Part of "Execution Plans: Partitioned Tables and Columnstore Indexes (1 hour 30 minutes)"

The simplest query isn’t always the least work

I know, it sounds crazy.


Let’s dig in a little more to Query Time Stats, and I think this is a really fun example, because it shows how a query that looks like it would be more work might actually be a little more efficient.

I have two queries here

The first one is just saying: I want to get a list of the StateCodes, and I am throwing them away

I don’t want to have the overhead of Management Studio actually displaying results, so I’m declaring a local variable of StateCode and then assigning the values to it, which is essentially the same as saying, “throw away the results.”

I do still want to get things like my STATISTICS TIME information on those, so I’m letting Management Studio still output things.

So, my first query says, just get the StateCode and group by StateCode.

This is effectively the same as a distinct type operation.

My second query’s very similar, and I’m still throwing away the results using local variables, but I’m saying I want the StateCode as well as the count per state

So, really the difference is in the second query I also added a count star that I just didn’t even ask for in the first query.

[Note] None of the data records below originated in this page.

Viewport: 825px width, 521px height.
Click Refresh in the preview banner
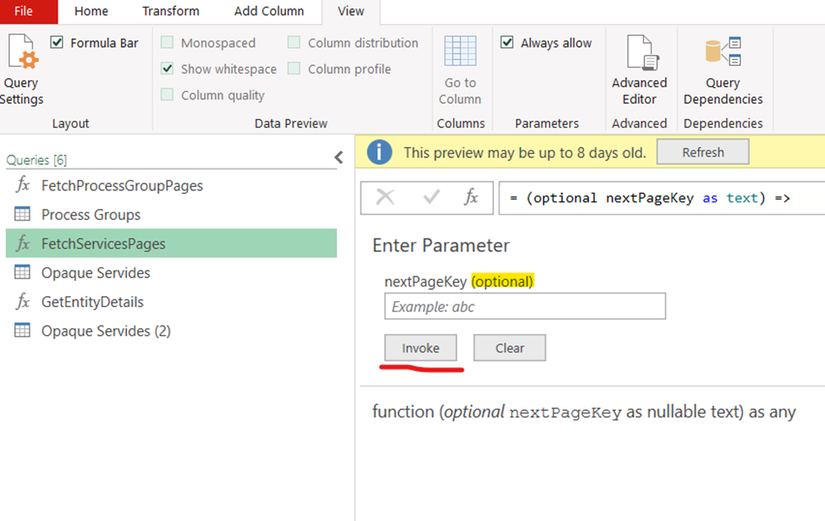(x=703, y=152)
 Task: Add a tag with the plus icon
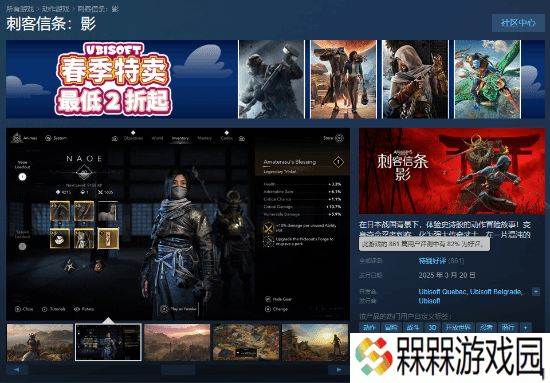[525, 327]
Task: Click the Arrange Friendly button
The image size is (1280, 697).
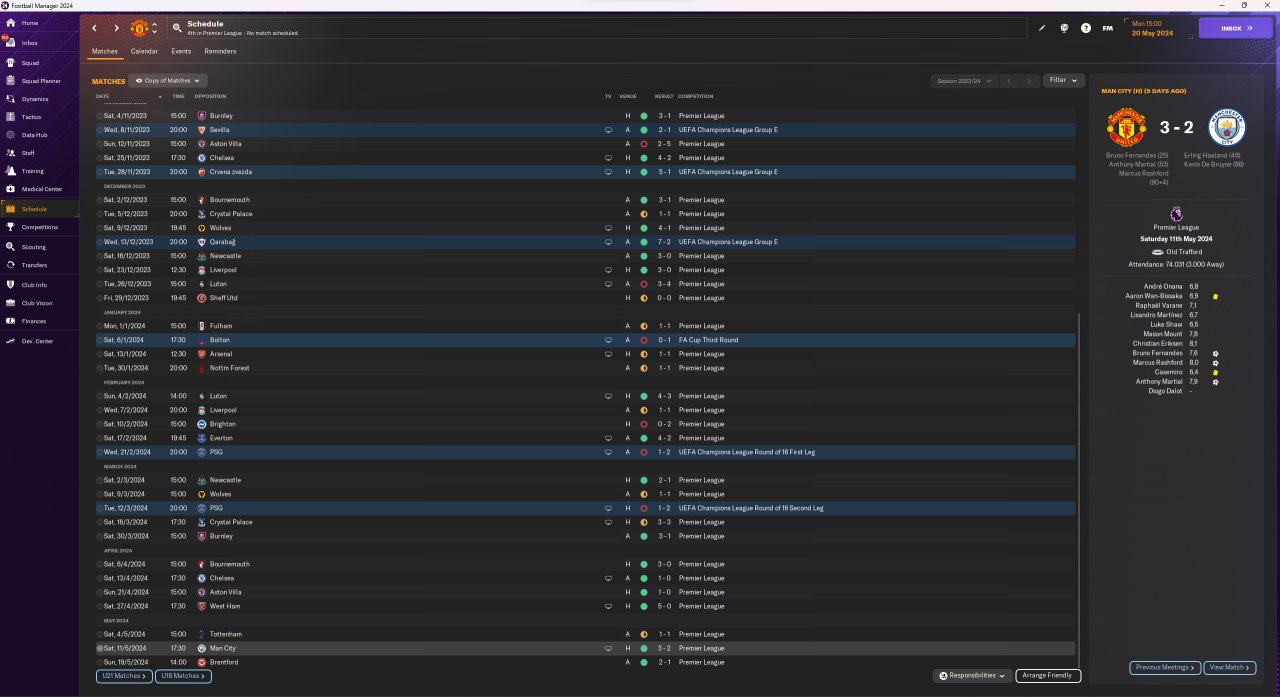Action: (1048, 676)
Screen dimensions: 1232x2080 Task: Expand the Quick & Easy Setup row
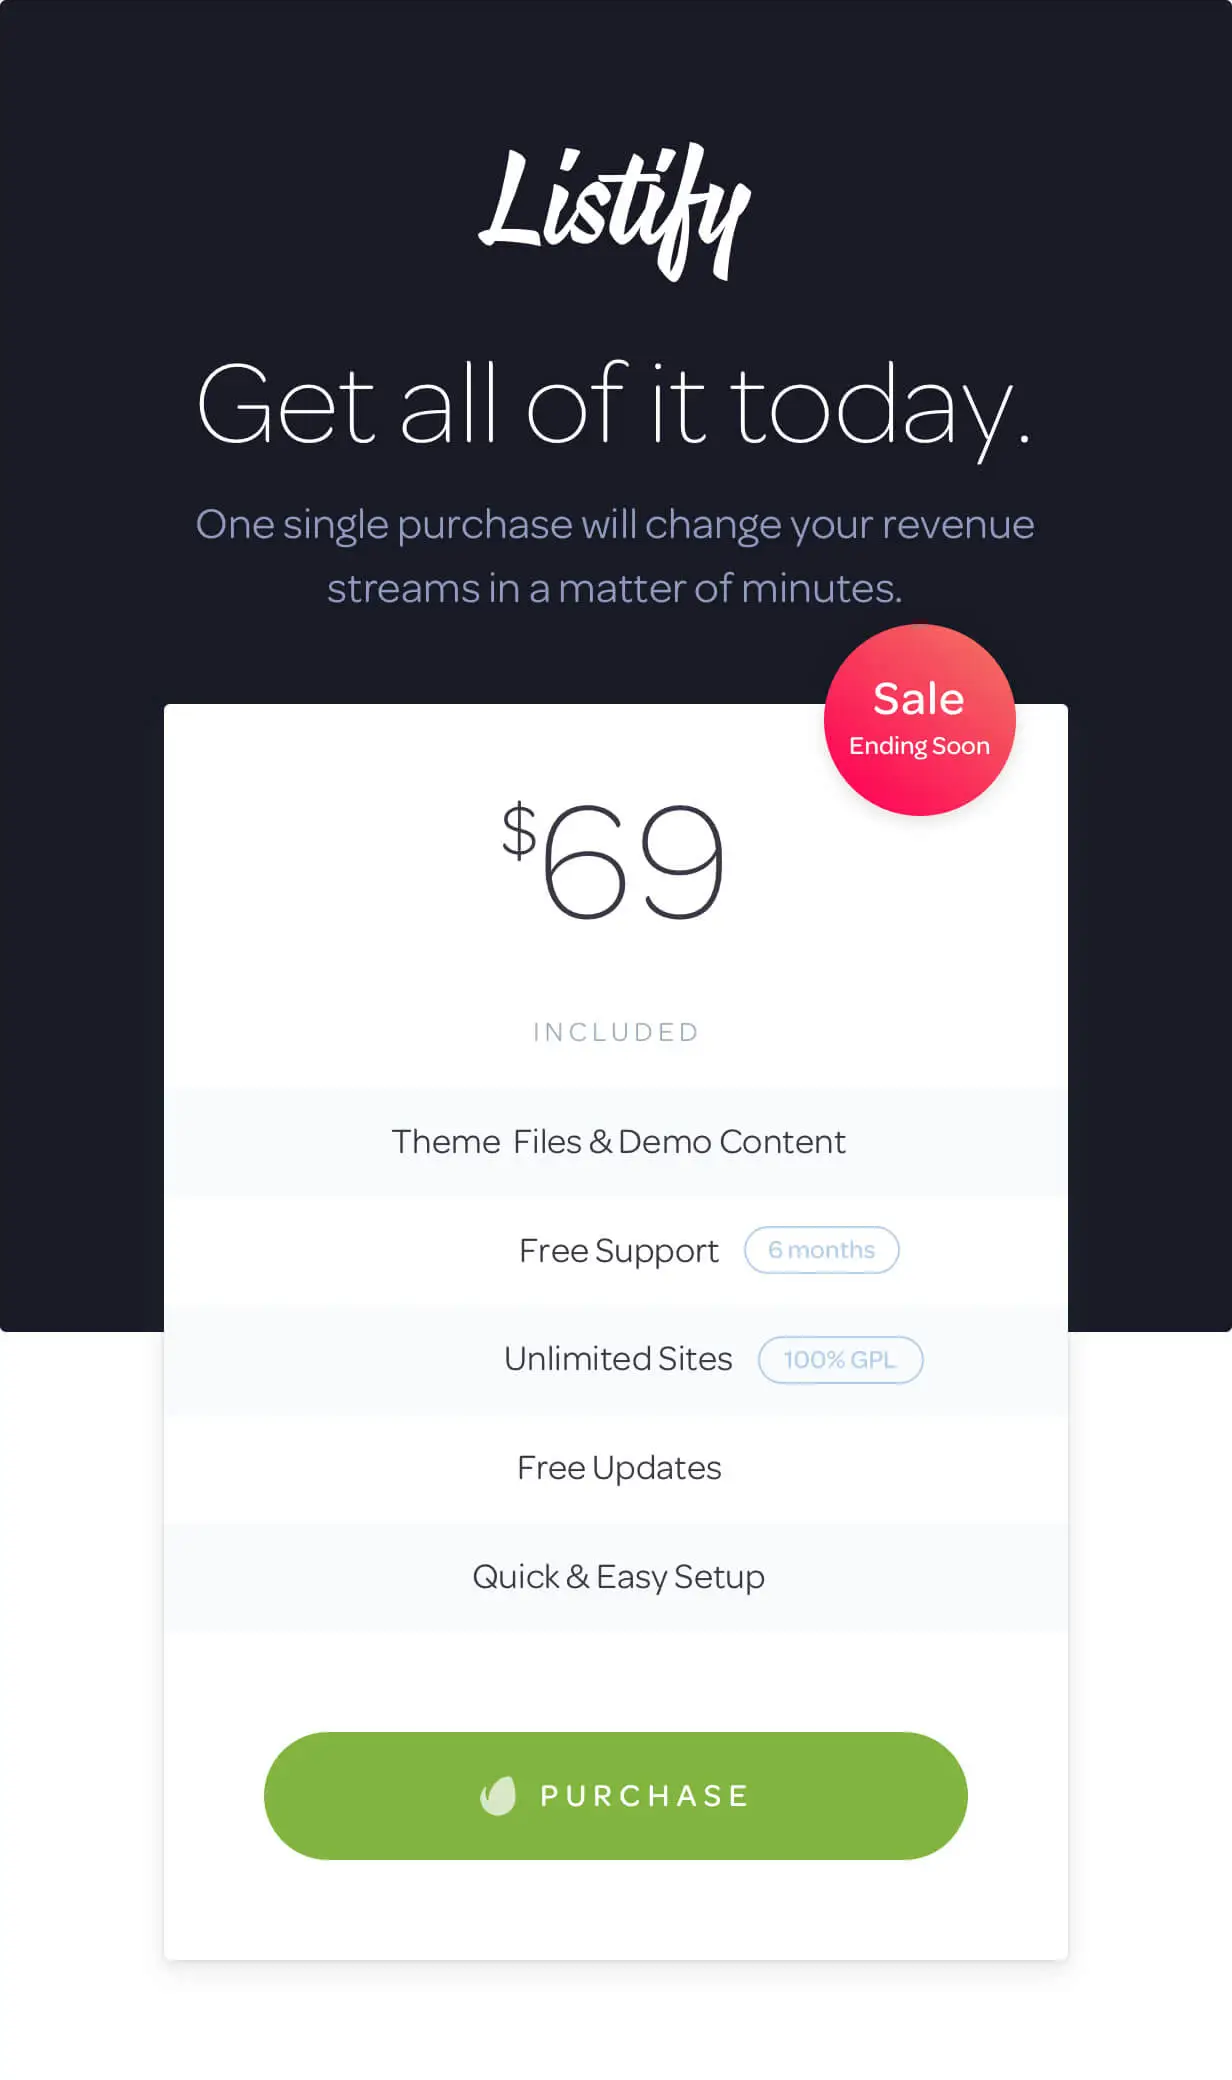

I’ve got my actual execution plans on, and I’m going to go ahead and run this

What you’ll see pretty consistently with this is:

  • My first query that didn’t ask for the count star, I used about 1.5 seconds of CPU time and it took about 580 milliseconds.
  • My second query, which did ask for the count star, used only 578 milliseconds of CPU time compared to 1.5 seconds.So, it used way less CPU time and the elapsed time was faster.

This is, if we look at the execution plan, I’m going to show you the Query Time Stats for them.

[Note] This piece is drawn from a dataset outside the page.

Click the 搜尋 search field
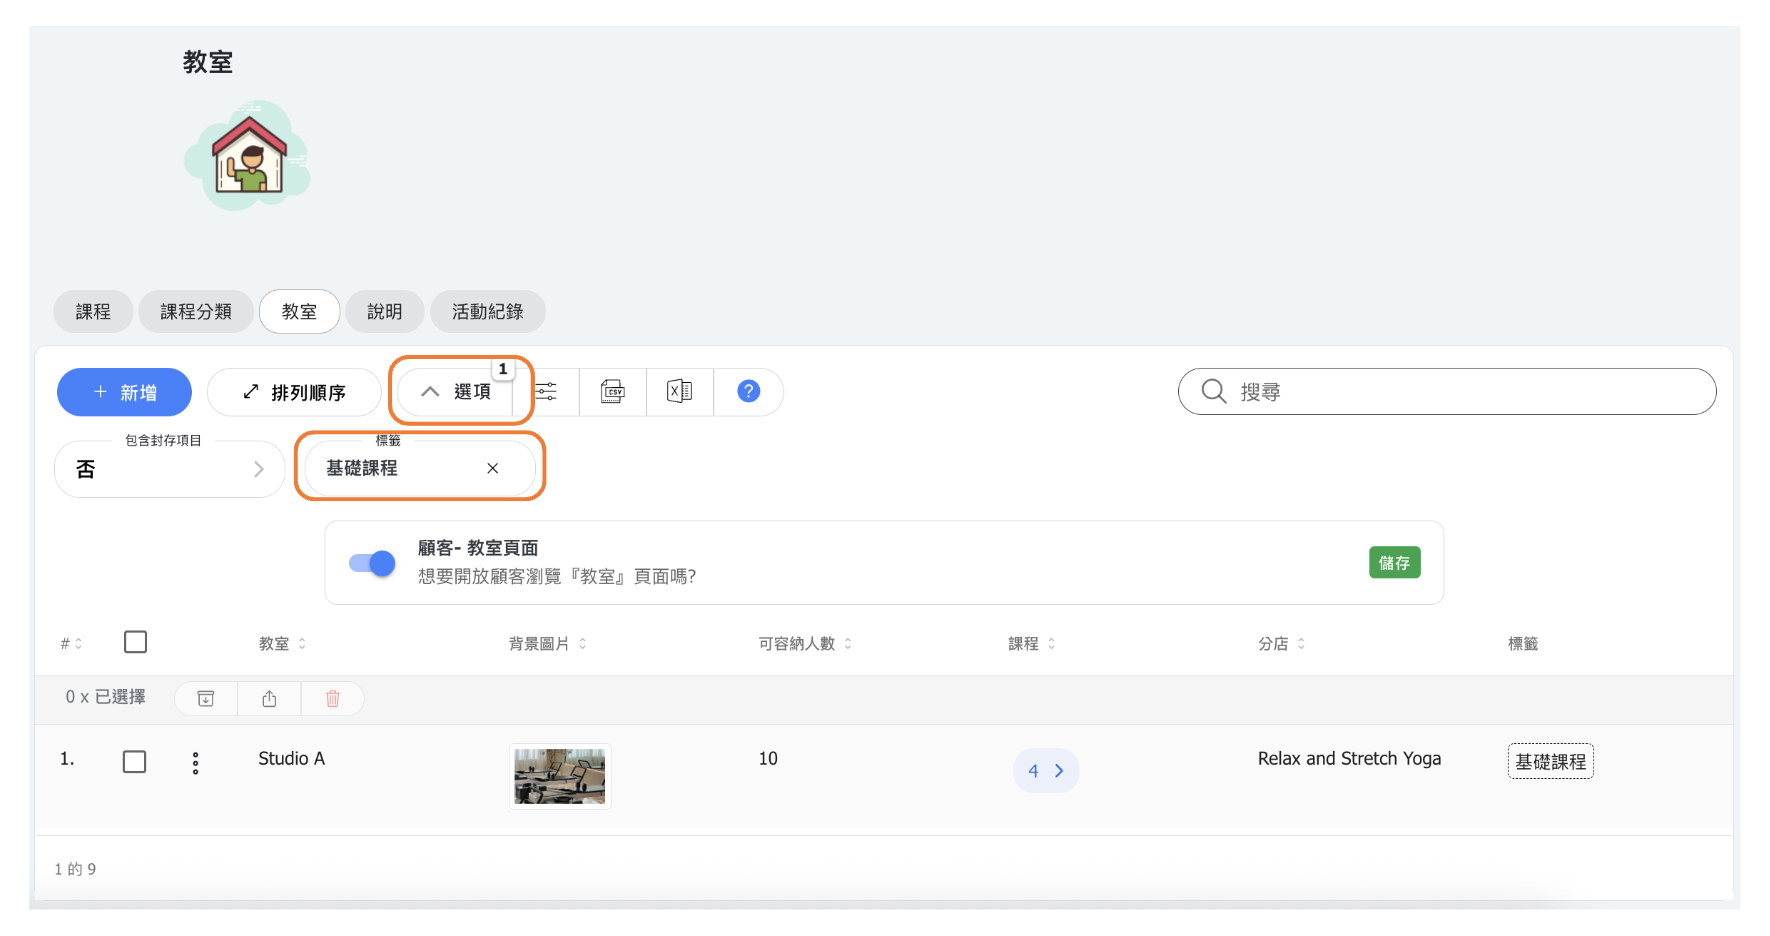(x=1460, y=392)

  • The first query– I click around so it shows me what I want– my Query Time Stats for the first query, they match up, right. It sees and agrees with the STATISTICS TIME output. Elapsed, it’s close. So it agrees-ish. My CPU time is 1.688 seconds and my elapsed time is about a little over half a second for the first one.
  • For the second one, we have just 605 seconds of CPU time, so “ish”, and then 287 seconds elapsed time.

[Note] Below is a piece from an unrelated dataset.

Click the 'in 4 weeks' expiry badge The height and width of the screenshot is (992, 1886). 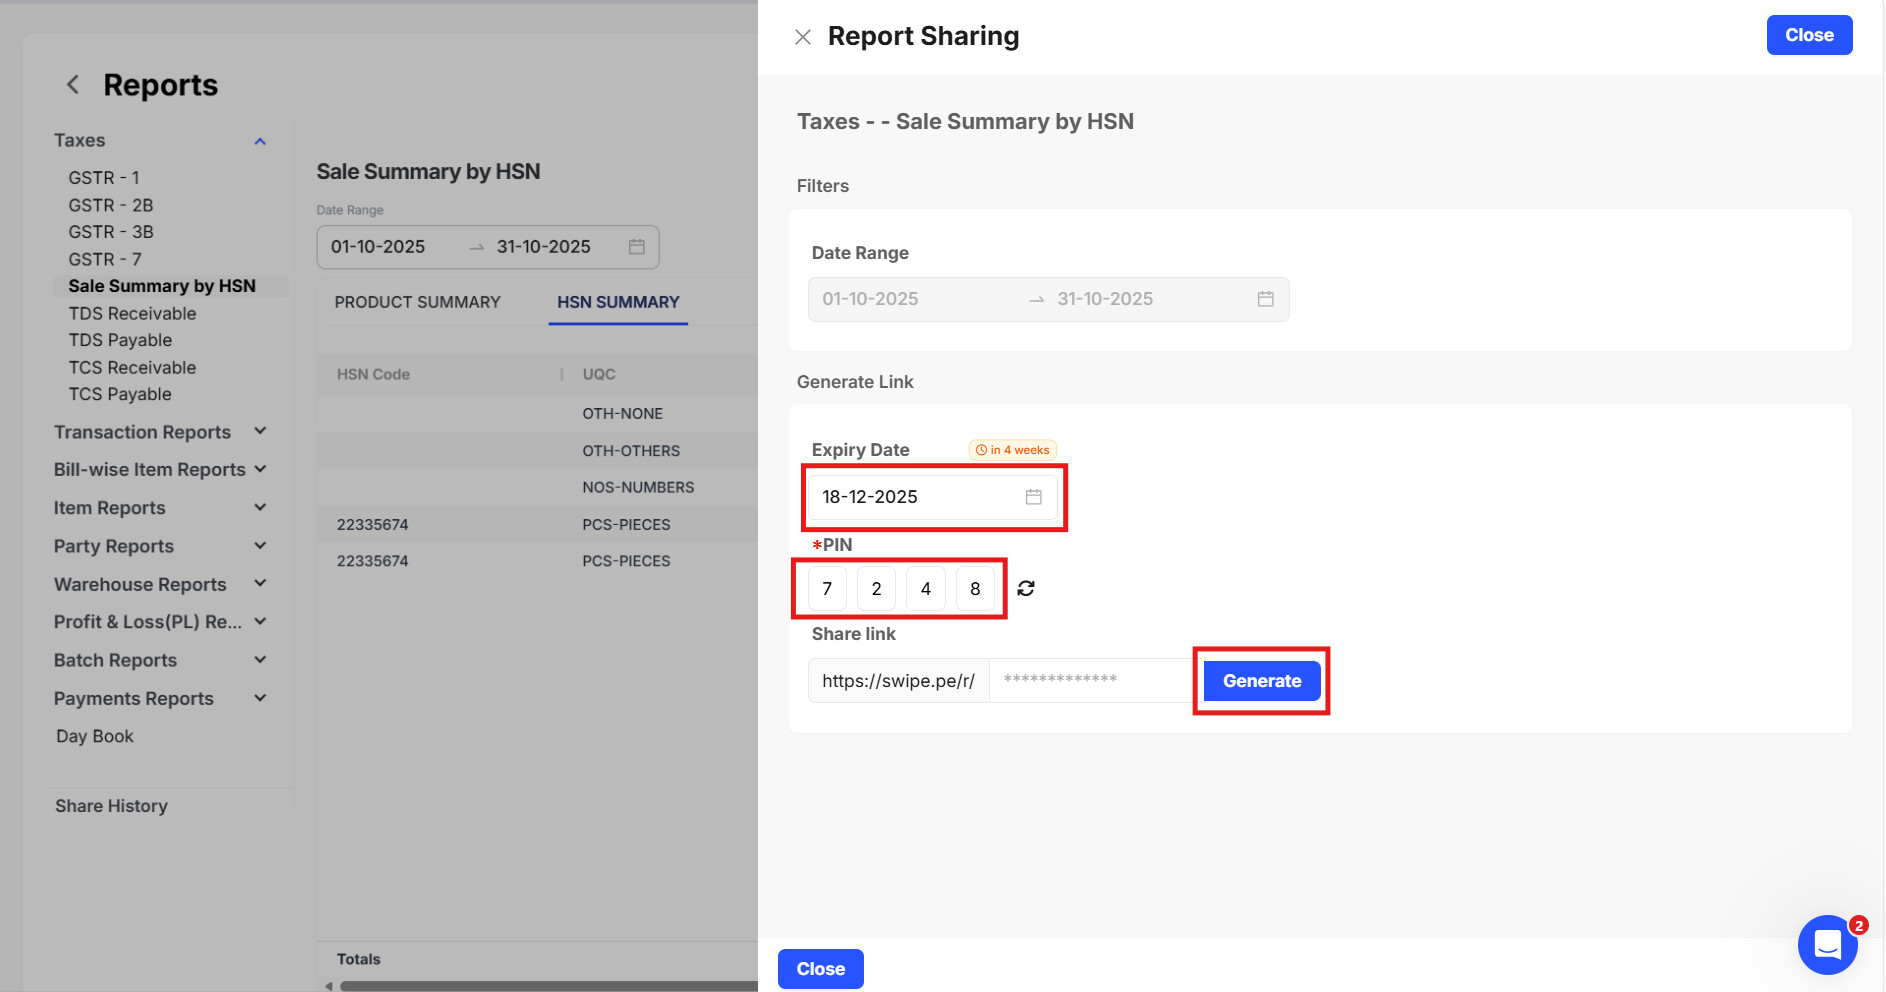tap(1013, 450)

Why is the second query faster? This second plan was even estimated to be more expensive, right?

Our first plan was estimated to be cheaper than our second plan. It just didn’t quite turn out that way. Well, why is that?

Looking at the properties of the columnstore index scan, this columnstore index scan, if we go up there, we’ve got our funky Actual Partition Count of zero.

Notice that there isn’t any magical predicate pushdown, there’s no locally aggregated rows on the first query. It just pushed all the rows that it had over into the hash match aggregate.

Now, the hash match aggregate, it is in batch mode, and it did a great job. I mean, you can’t fault the hash match aggregate! But, it did take up some elapsed time and some CPU because it had to do some work. In the second query, the columnstore index scan, when we look at the properties of it, because we added that count star, that triggered SQL server to be like: oh you’re doing a count!

We are going to do some locally aggregated row magic, and it only had to push the rows in the delta store over to the hash match operator. So, the hash match operator actually had less to do this time. Our hash match operator, hey, you know, we only have to count the 800,000 of them.

And when this all added up, the query– the second query who did the count star– actually because it had the magic conjured of doing the locally aggregated rows, it was able to offload more work into the columnstore index and have less done by the hash match operator– which even though it’s in super cool batch mode, if you actually have to have it do less, it turns out that’s a little bit faster.

So, we have a case here where the more complex query, or the query that asked for a little more, was faster than the query that didn’t ask for as much

It’s because just the syntax of count star triggered that aggregate predicate pushdown.

So, I think that’s very interesting, and I do love that we now have Query Time Stats available in our actual execution plans. I think it’s a great, great way to see: how much time did you take in this case?